À la lumière de ces chiffres, une seule conclusion s'impose: le modèle suédois de développement des joueurs fonctionne, alors que le modèle québécois peine à produire des joueurs d'élite. Est-il trop tard pour rectifier le tir? Les Québécois sont-ils condamnés à la marginalité dans la LNH?



Le sommet de 2002

Sur la glace du petit aréna de Norrtälje, les meilleurs joueurs suédois de 16 ans driblent avec la rondelle, contournent les cônes, tirent au filet sous les yeux attentifs des entraîneurs les plus réputés du pays.

«On appelle ces camps des "russincamps", explique l'entraîneur de l'équipe nationale suédoise U16, Uffe Lundberg. Le mot "russin" signifie petits raisins, en suédois. On rassemble deux fois par année les meilleurs joueurs du pays, comme on sortirait les petits raisins d'un gâteau, car les raisins sont le meilleur du gâteau!»

Par les temps qui courent, les «petits raisins» suédois vont très bien. Lors des trois derniers championnats du monde junior, la Suède a remporté une médaille d'or et deux d'argent.

Aujourd'hui, le modèle suédois de développement est cité en exemple. Mais ça n'a pas toujours été le cas.

En 2002, le hockey suédois était malade. L'équipe U20 n'arrivait plus à battre l'Allemagne ou même la Biélorussie. «Nous n'arrivions plus à produire de grands joueurs et notre équipe junior n'était plus capable de gagner à l'international», note Tommy Boustedt, responsable du développement des joueurs à la Fédération suédoise de hockey.

Boustedt a donc été chargé d'opérer une petite révolution.
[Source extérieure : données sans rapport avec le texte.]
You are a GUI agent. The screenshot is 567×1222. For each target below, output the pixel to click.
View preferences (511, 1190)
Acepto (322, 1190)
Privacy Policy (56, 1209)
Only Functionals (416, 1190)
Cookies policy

Il a réuni 120 des plus brillantes têtes de hockey que comptait le pays - des entraîneurs, d'anciens joueurs de la LNH, des arbitres, des agents, des dépisteurs - pour un séminaire où absolument tout était sur la table.

«La société suédoise n'est pas très hiérarchique. Les Suédois ont la tête dure: s'ils n'ont pas été impliqués dans la décision, il est presque impossible de leur vendre une idée, explique Boustedt, qui a connu une brillante carrière d'entraîneur dans la ligue suédoise avant de s'impliquer dans la fédération. Mais si tout le monde avait son mot à dire dans le programme, alors tous travailleraient corps et âme pour le mettre en pratique. Ç'a été la clé pour nous.»
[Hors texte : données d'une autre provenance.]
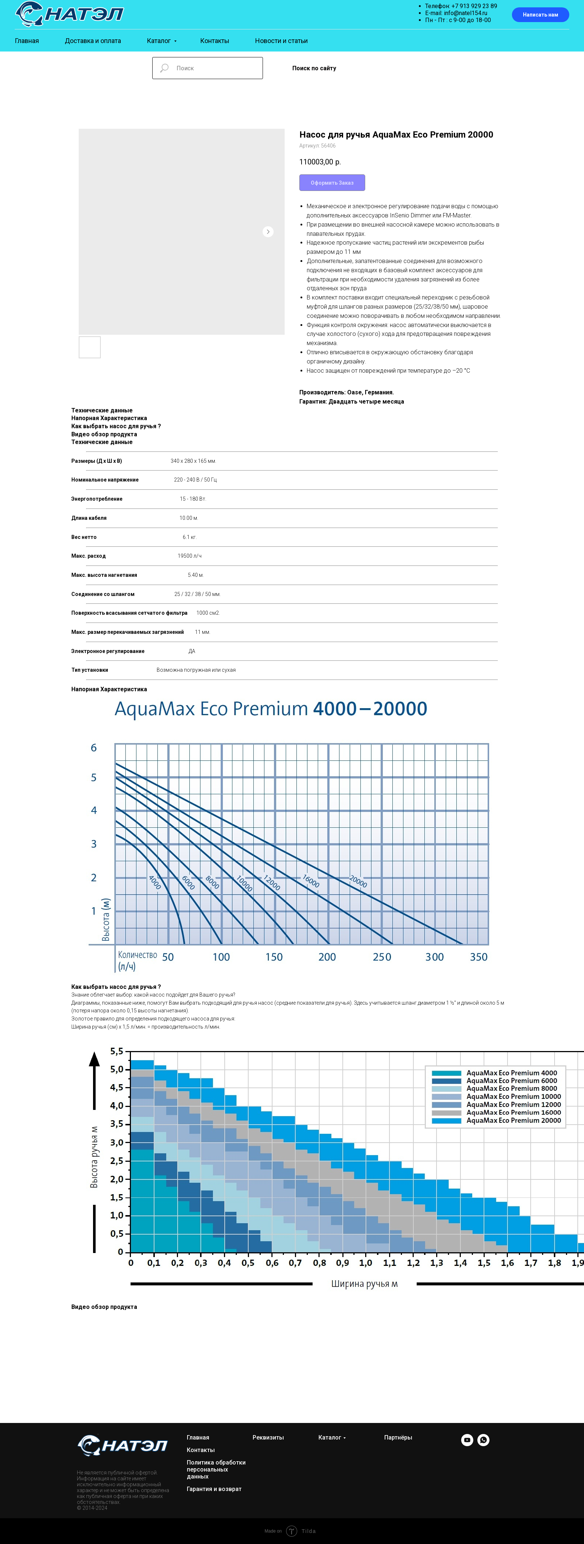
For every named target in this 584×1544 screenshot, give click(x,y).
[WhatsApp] (483, 1444)
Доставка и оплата (93, 41)
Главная (27, 41)
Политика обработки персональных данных (216, 1469)
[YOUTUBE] (467, 1444)
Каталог (159, 41)
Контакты (214, 41)
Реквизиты (268, 1437)
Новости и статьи (281, 41)
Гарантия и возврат (214, 1489)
La rencontre a accouché de 10 pistes de solution. Elles devaient permettre au hockey suédois de sortir de sa torpeur, de revenir au sommet. L'une de ces recommandations était la création de 12 postes de conseiller.

Les 12 apôtres

Ces 12 apôtres du nouveau hockey suédois devaient partir aux quatre coins du pays pour propager la bonne nouvelle. Ils seraient le lien entre la Fédération et toutes les équipes de hockey mineur au pays. Ils devaient mettre en place les neuf autres recommandations. Ils seraient la clé du succès ou de l'échec de cette petite révolution.
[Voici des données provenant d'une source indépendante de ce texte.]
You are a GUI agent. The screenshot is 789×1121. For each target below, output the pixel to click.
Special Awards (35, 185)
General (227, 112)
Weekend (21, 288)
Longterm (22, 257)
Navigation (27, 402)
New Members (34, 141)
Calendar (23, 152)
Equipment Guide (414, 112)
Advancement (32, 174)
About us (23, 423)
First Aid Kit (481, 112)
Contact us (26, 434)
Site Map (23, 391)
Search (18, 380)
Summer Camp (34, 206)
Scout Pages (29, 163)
«Ça n'a pas été facile au début», concède Uffe Lundberg. Celui qui s'occupe maintenant des U16 a été embauché comme conseiller en 2002. À l'époque, Lundberg était un ancien joueur, tout juste sorti de l'université. Il a étudié la psychologie du sport et le leadership avec une spécialisation en hockey. Il avait 24 ans et se voyait soudainement comme un rouage essentiel du renouveau du hockey suédois.

Douze ans plus tard, il constate que l'opération a été un succès. «Nous sommes suédois, alors nous ne sommes pas les meilleurs pour vanter notre système, dit Lundberg en rigolant, en référence au caractère humble que l'on prête aux Scandinaves. Partout dans le monde, plusieurs personnes nous demandent notre secret, reconnaissent notre réussite. Peut-être qu'on devrait commencer à en parler un peu plus.»